It’s hard to know how to take the fact that in four years of random drug tests, the Commerce School System has had but one student test positive for illegal drugs.
It’s not that anyone should expect a lot of drug activity in the middle and high schools, but with about 100 random tests conducted in a year, only one positive result over four years seems a little optimistic. We like to think and are inclined to believe that drug use among students is lower in Commerce than at many other schools — but just one positive test? You know what they say: if it seems too good to be true, it’s too good to be true.
It may be time for officials to look more closely at the capabilities of the testing method being used. If a student smokes marijuana Thursday, and is tested at lunch Friday and gets a negative response when the swabs are analyzed, the tests are of little value to the school system and to parents.
The point of the tests is to increase awareness, not to punish offenders. The process calls for parental involvement and student counseling — not punishment or discipline — when drug use is indicated. But if the tests cannot adequately indicate drug use, they serve no purpose and may, in fact, give parents and administrators a very false sense of security.
Maybe Commerce kids just don’t use illegal drugs. Maybe the current test is ineffective. Either way, just one positive test for drugs in four years indicates that there’s little use in continuing the current drug testing procedure.
The reason for the tests is obvious. It gives the Commerce school system a chance to say we don't have a drug problem. I wish this were true, but we all know it is not. The most dangerous drug used by teenagers is alcohol. The test does not screen for that even though you have to be 21 to legally buy and posses alcohol. Even the best football players held back a year or two for the good of the team aren't that old. Hypocrisy is a vice that erases virtues.
Well-steeped in drug testing
12/06/08 at 10:26 AM
If a student smokes marijuana one day and is tested the next, he will most likely show positive for use of thc. If this testing is to indicate an increased awareness of the potential for negative ramifications from drug use, the tests should be given to each student.
Why not? If Commerce kids don't have a drug problem, what would be the harm in doing everything possible to prove it?
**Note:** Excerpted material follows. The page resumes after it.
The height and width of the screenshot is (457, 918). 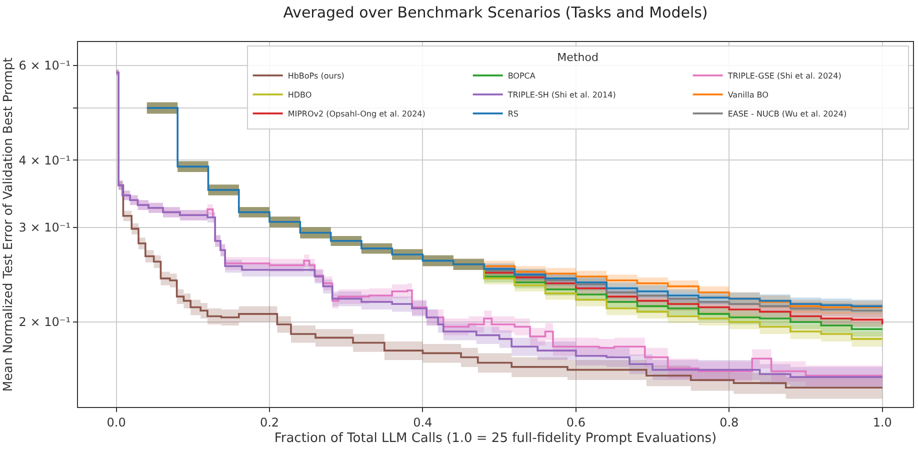 I want to click on x-tick-label: 1.0, so click(x=882, y=423).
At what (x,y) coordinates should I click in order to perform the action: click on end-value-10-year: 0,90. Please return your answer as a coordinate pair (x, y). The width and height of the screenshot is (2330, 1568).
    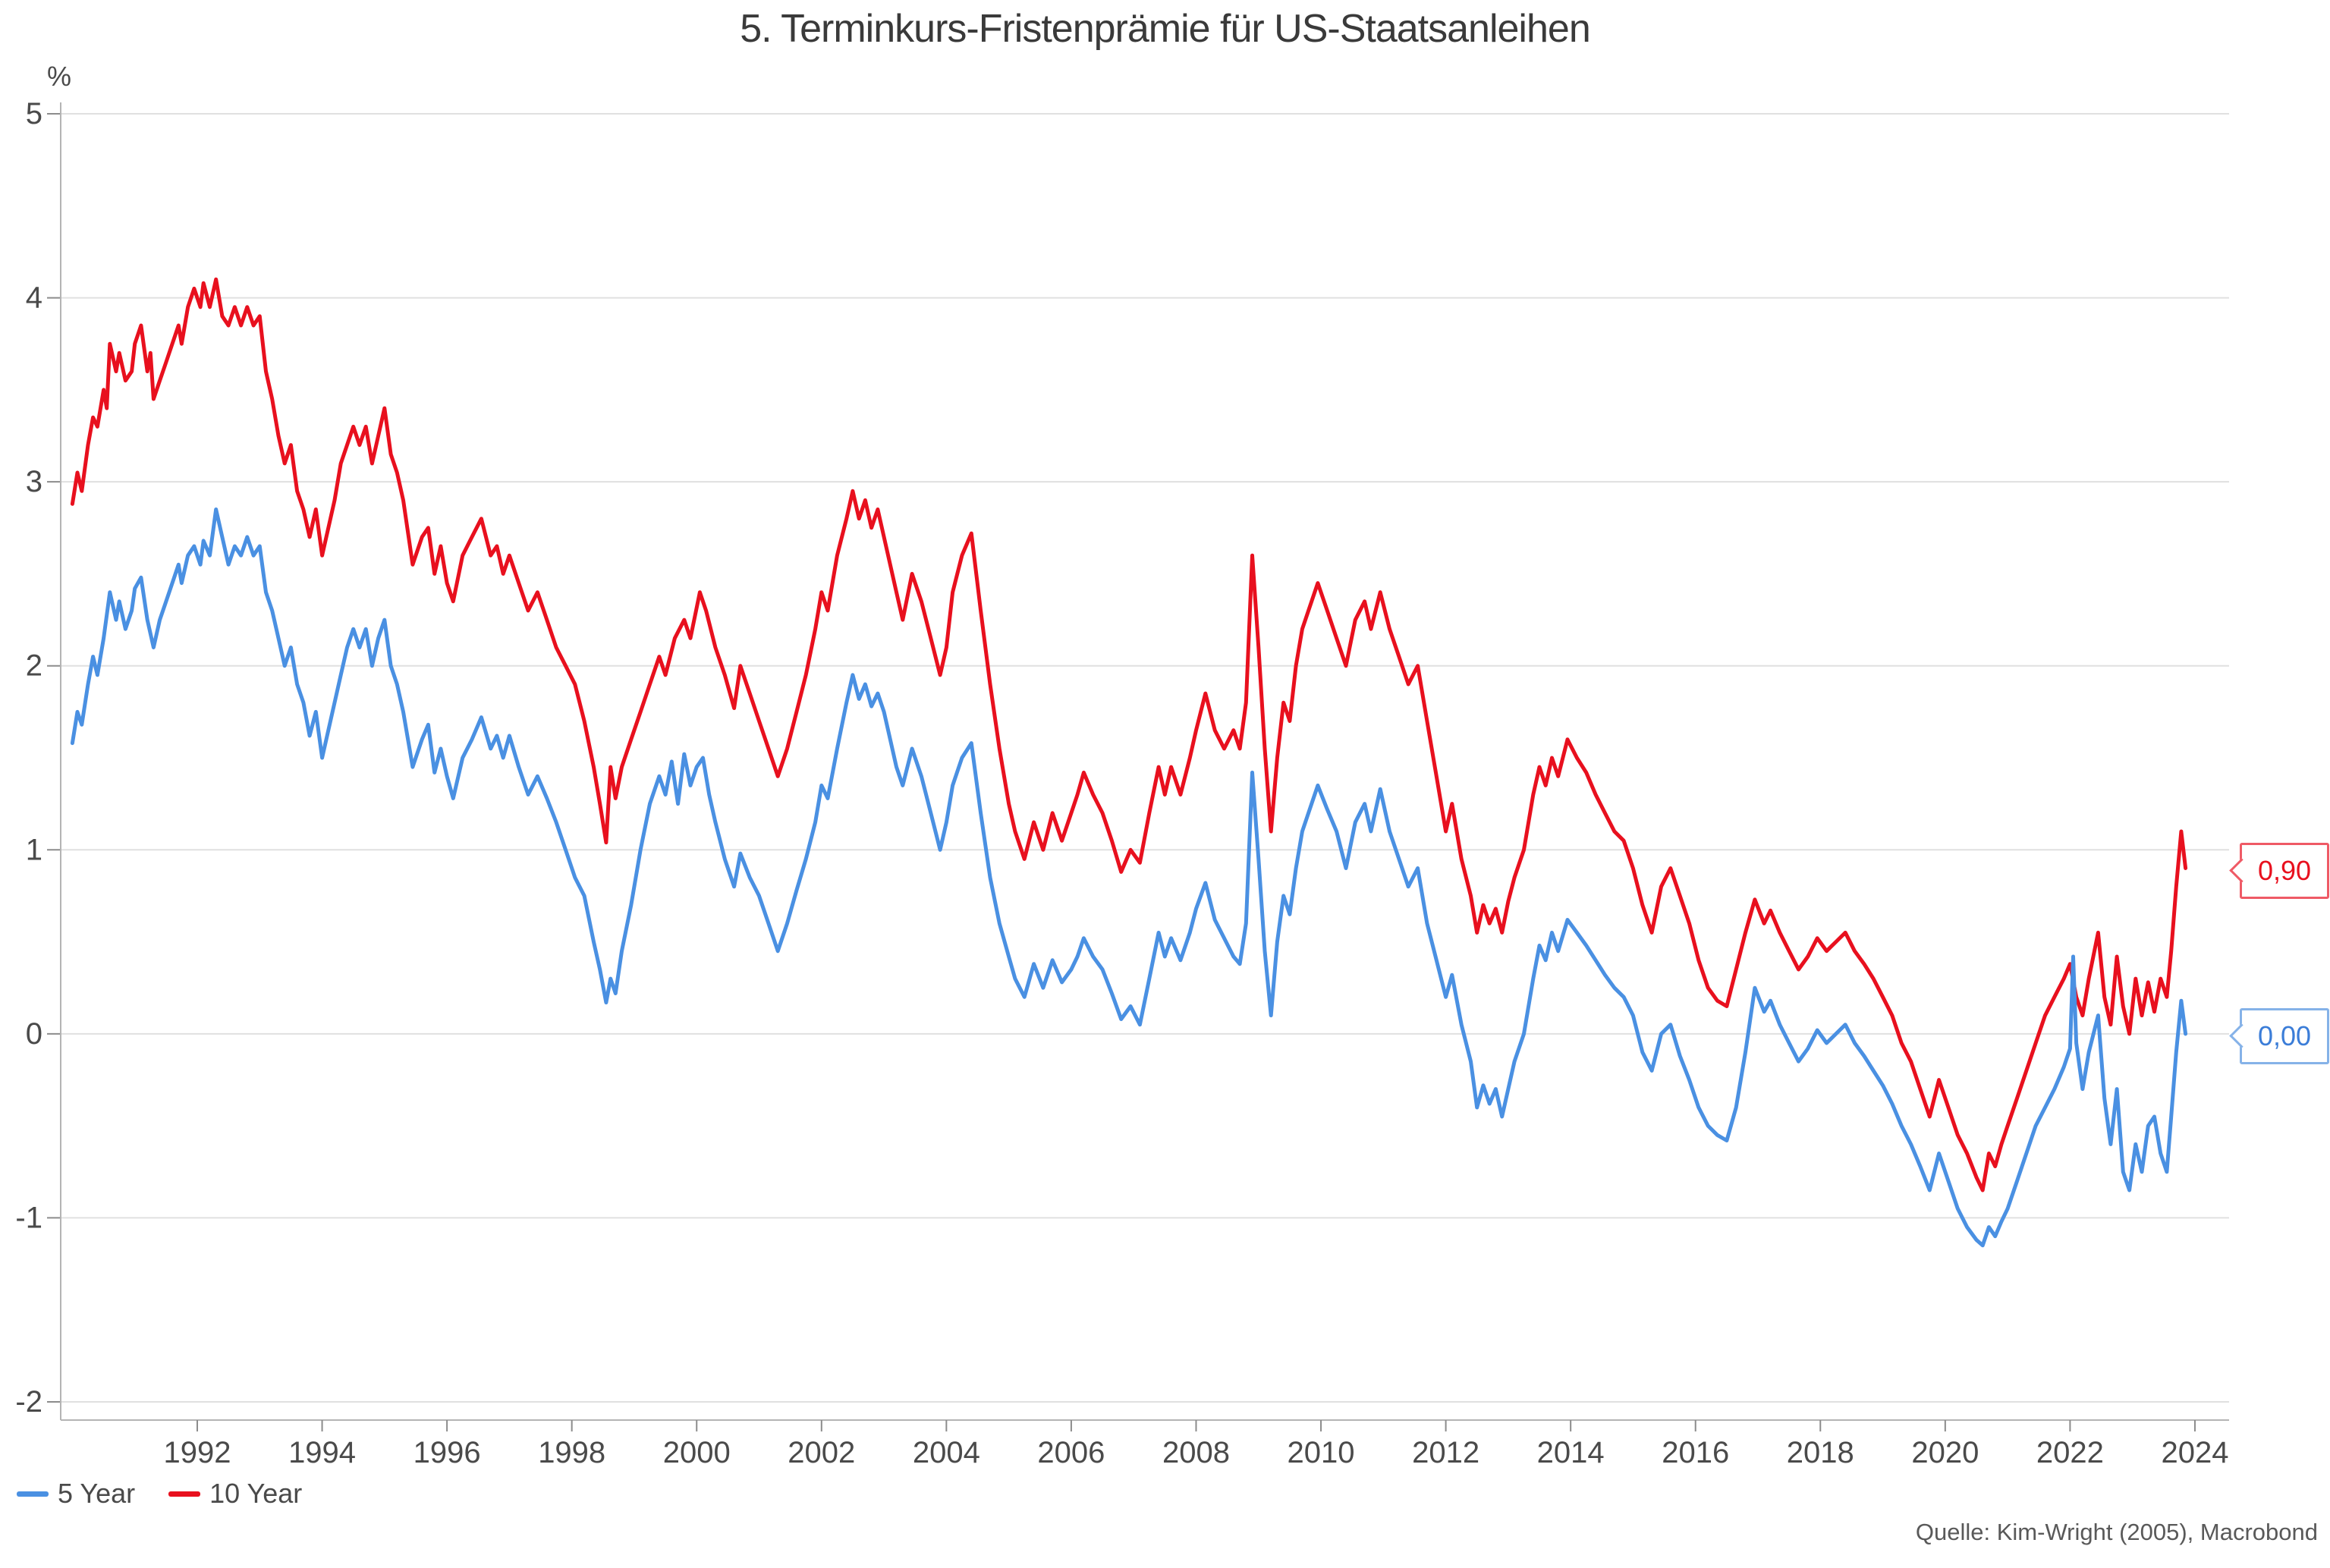
    Looking at the image, I should click on (2284, 870).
I question the accuracy of this swab method. What ever happened to the time-tested pee in a cup method? I'm sure there are plenty of people out there that would have opted for the swabs if given an option. Instead, the cup they produced told on them.
Tried Tested and True
12/08/08 at 03:54 PM
Sounds like the Commerce kids are pretty smart; they've learned how to beat the test. There is only one true way to have accurate results - a urine analysis, unannounced, with monitors. Try that once and see if there is a variation. Any other test is just a waste of time and money.